Focused Ultrasound Foundation: Pre-Clinical and Clinical Research Awards (multiple opportunities)
Deadline: February 1, 2021
Category: Health Sciences; Radiology; Ultrasound,
The Foundation strives to create knowledge by funding research to accelerate the field of focused ultrasound toward the clinic and to improve patient care. Our funding supports investigators in academia and medical research disciplines around the globe and projects across various stages of research. Our Pre-Clinical Awards support early, proof-of-concept projects and animal studies aimed at either developing new therapeutic mechanisms or demonstrating pre-clinical safety or efficacy in specific disease areas. Our Clinical Trial Awards provide funding for first-in-human and other innovative clinical trials. In order to obtain funding, the proposed research must involve or advance the use of minimally or non-invasive image-guided focused ultrasound.
The Foundation funds first-in-human and other innovative clinical trials involving the use of image-guided focused ultrasound to treat diseases. Funding for clinical trials is determined through a peer-review process, and the timing and dollar amounts are determined on a case-by-case basis. Priority is given to clinical indications with a clear patient need. Application instructions and materials are provided here.

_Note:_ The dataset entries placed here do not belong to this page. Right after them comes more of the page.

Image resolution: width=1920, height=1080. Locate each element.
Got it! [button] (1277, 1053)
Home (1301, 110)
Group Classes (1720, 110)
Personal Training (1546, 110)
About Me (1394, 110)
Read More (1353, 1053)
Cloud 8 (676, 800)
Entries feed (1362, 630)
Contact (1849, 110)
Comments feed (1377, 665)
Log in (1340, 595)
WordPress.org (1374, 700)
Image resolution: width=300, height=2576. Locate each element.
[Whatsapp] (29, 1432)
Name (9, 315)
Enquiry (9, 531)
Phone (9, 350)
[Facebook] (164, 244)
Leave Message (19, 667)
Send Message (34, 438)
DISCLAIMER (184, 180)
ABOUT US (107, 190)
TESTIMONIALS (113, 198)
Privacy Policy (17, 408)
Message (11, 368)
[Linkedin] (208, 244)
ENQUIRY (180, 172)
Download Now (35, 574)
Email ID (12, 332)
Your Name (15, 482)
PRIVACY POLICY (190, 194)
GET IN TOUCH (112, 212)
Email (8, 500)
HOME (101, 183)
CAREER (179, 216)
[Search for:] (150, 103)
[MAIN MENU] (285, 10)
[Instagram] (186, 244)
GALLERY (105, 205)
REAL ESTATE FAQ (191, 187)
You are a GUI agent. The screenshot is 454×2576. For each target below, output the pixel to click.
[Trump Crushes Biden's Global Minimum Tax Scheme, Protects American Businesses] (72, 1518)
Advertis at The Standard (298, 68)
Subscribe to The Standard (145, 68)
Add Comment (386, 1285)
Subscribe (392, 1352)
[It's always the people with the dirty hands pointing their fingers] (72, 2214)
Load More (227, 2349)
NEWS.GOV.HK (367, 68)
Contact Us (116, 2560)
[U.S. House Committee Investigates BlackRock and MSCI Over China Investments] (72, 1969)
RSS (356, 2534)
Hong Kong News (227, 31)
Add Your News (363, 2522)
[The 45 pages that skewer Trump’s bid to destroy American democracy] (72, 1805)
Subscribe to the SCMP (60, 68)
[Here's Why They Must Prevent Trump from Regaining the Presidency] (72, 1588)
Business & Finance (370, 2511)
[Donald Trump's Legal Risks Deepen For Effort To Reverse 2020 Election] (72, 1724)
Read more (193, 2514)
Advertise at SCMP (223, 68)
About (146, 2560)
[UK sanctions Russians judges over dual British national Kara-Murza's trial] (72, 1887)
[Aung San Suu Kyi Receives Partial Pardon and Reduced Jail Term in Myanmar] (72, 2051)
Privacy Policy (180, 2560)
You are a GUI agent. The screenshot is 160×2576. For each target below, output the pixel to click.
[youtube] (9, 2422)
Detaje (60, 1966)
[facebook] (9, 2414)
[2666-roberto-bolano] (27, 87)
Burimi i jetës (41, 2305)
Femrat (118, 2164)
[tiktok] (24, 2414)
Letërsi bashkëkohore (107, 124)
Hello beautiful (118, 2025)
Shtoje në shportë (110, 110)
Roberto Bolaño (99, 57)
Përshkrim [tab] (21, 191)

The Foundation provides funding for investigator-initiated pre-clinical or early-stage research projects through a competitive peer-reviewed application process. Applying for pre-clinical research funding is covered here.
Our Pre-Clinical Awards Program support investigator-initiated research projects in the form of one-year awards totaling approximately $100,000, paid out in three or more installments tied to progress reports throughout the term of the project. This program typically does not fund large capital purchases, overhead or institutional expenses, and the development of new focused ultrasound equipment. Exceptions to these guiding principles may be considered if the project addresses a gating factor in the near-term development of a reimbursable clinical application. Robust scientific design is prioritized over positive results (high failure risk is acceptable), and translational projects are preferred.